Published on Sun, 2006-05-14 13:13
Presence Is Perfection
One day soon I'll fix the brokenness so that you can once again wander around in the good old pages where I've collected my notes on sex, drugs and philosophy. Since those pages are broken at the moment, I'm just reposting this because it feels relevant this morning:
Josh's Axioms Of Living
- Life is Holy and Every Moment Precious
Lifted from Kerouac. I believe in the essential worth of life and the time we have to experience it. Unless you accept this as basic, nothing else is worth bothering about. You have to first sit down and say, "Hey, my life is a real thing, and I want to make it the best it can be." This is the bedrock of everything else I believe in: the core assumption I make that experience is good. Common synonym: "Thou shalt not kill."
- The Truth Always Feels Better
Just a simple little reminder that holding it in or trying to cover for things is not a good way to run the ship. This revelation should share credit with Andrew, who helped me realize this when we were but College Sophomores. Common synonym: "Thou shalt not bear false witness."
- The Most Important Thing is to Stop Struggling
This doesn't mean you don't resist evil, or that you don't battle for the light, but that you accept what is and work with the flow of life and not against it.

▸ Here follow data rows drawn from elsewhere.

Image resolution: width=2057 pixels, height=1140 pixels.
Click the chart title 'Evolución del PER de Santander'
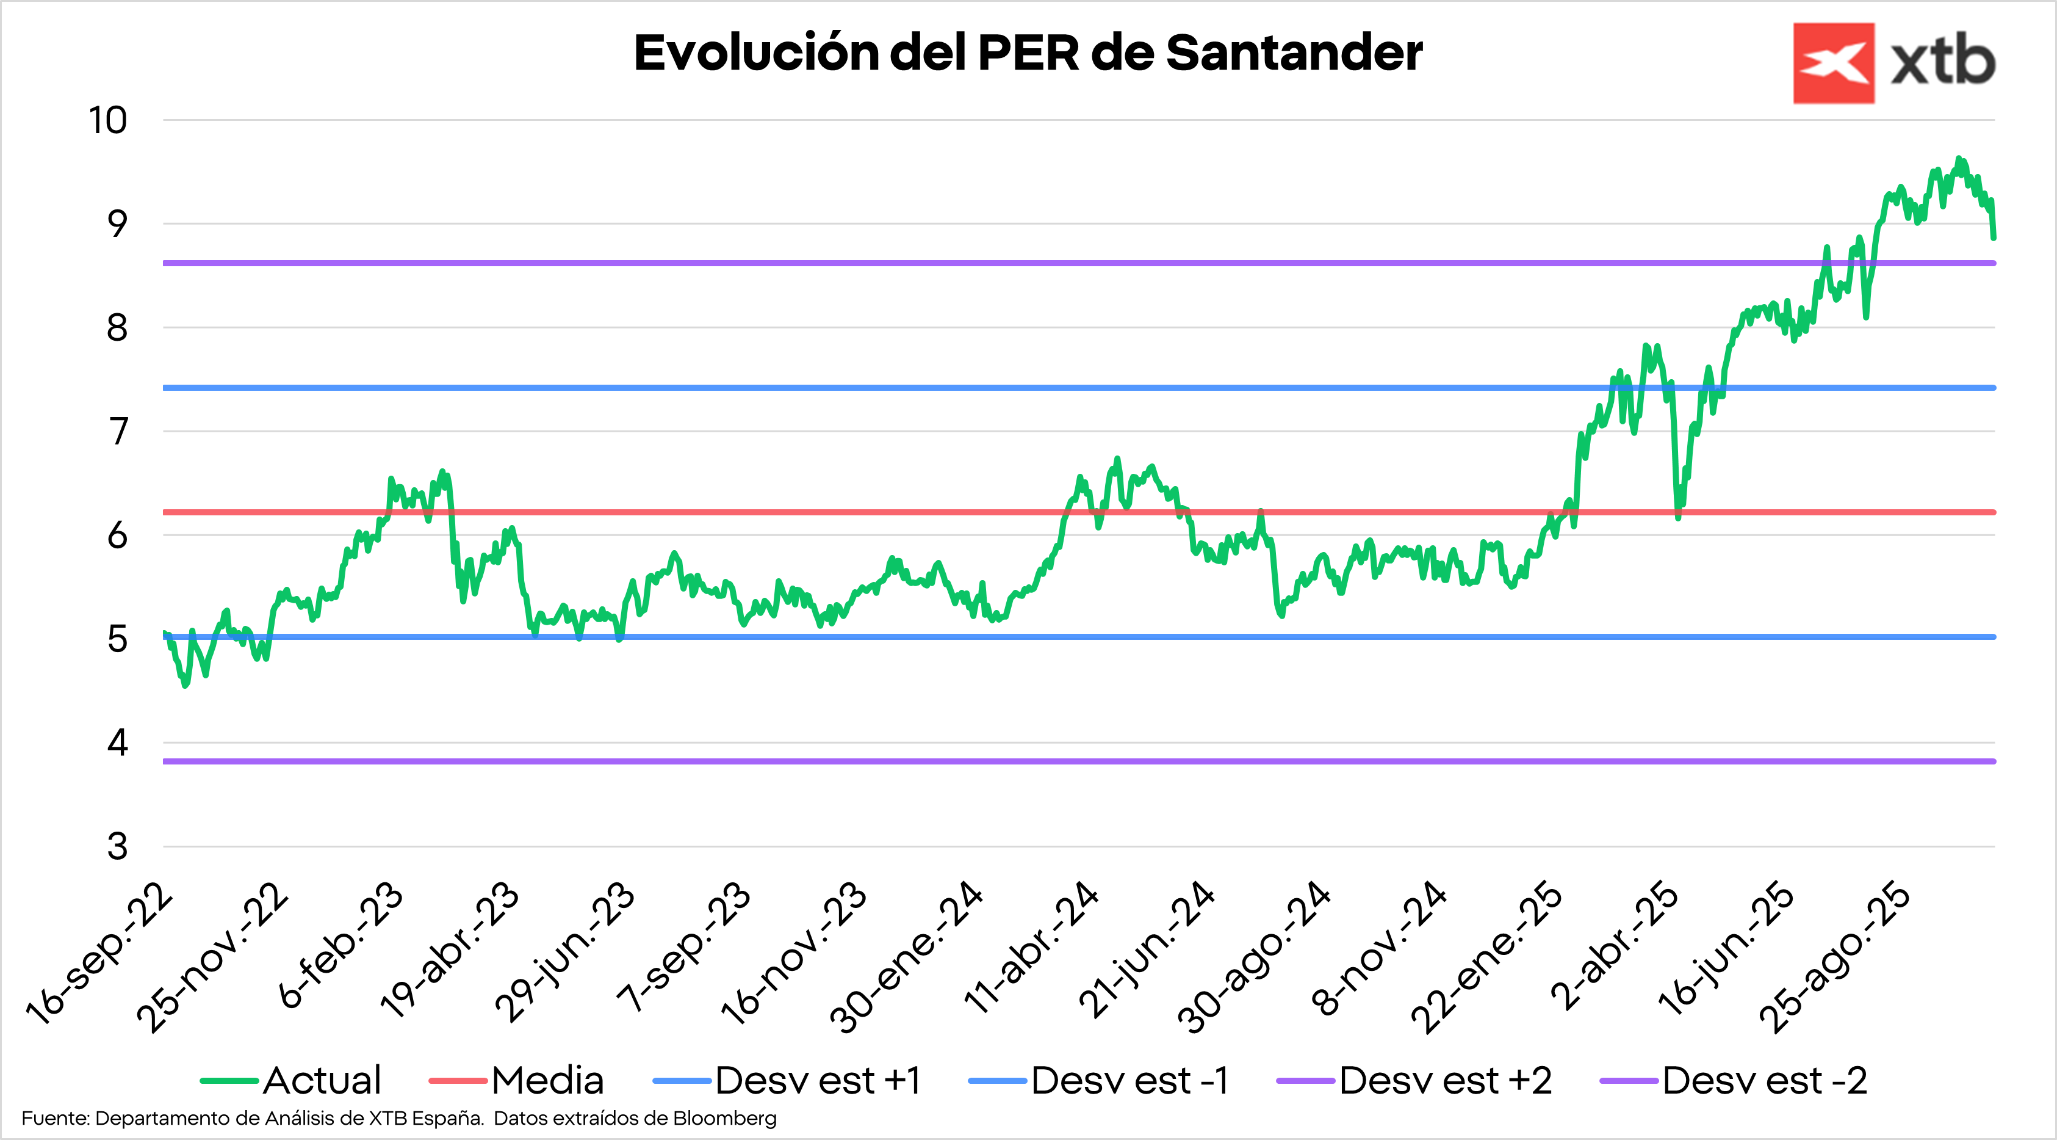(1028, 54)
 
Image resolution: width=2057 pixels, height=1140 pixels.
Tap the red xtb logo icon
(1834, 63)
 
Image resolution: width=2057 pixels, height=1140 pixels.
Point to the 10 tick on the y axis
(108, 121)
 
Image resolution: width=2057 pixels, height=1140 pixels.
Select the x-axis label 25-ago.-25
(1834, 956)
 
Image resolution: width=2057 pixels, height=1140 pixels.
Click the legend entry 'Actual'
(322, 1081)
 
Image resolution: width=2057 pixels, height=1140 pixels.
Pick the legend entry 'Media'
(547, 1081)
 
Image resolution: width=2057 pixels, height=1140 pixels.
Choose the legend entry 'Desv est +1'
(818, 1081)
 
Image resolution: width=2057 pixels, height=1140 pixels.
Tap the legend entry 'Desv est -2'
(1765, 1081)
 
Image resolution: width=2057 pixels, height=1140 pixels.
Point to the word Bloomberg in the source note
(724, 1119)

It's built on the core assumption (life is holy) that there's always something positive to be had in the flow of life. This was revealed to me by Robin vis-a-vis Mark and a big night of struggling. Common synonym: "Turn off your mind, relax and float down stream."
- Presence is Perfection
This is how I get out of my nit-pickey, perfectionist, self-critical, hyper-aware, out of body hell. Being "in the moment", as they say in acting school, is harder then you might think. But if you can manage that, you've got it made. Common synonym: "let your mind go and your body will follow."
I intend to revisit and renew a lot of this (and the other non-blog content) on this site as part of my summer project. But thse things still ring true to me five years later.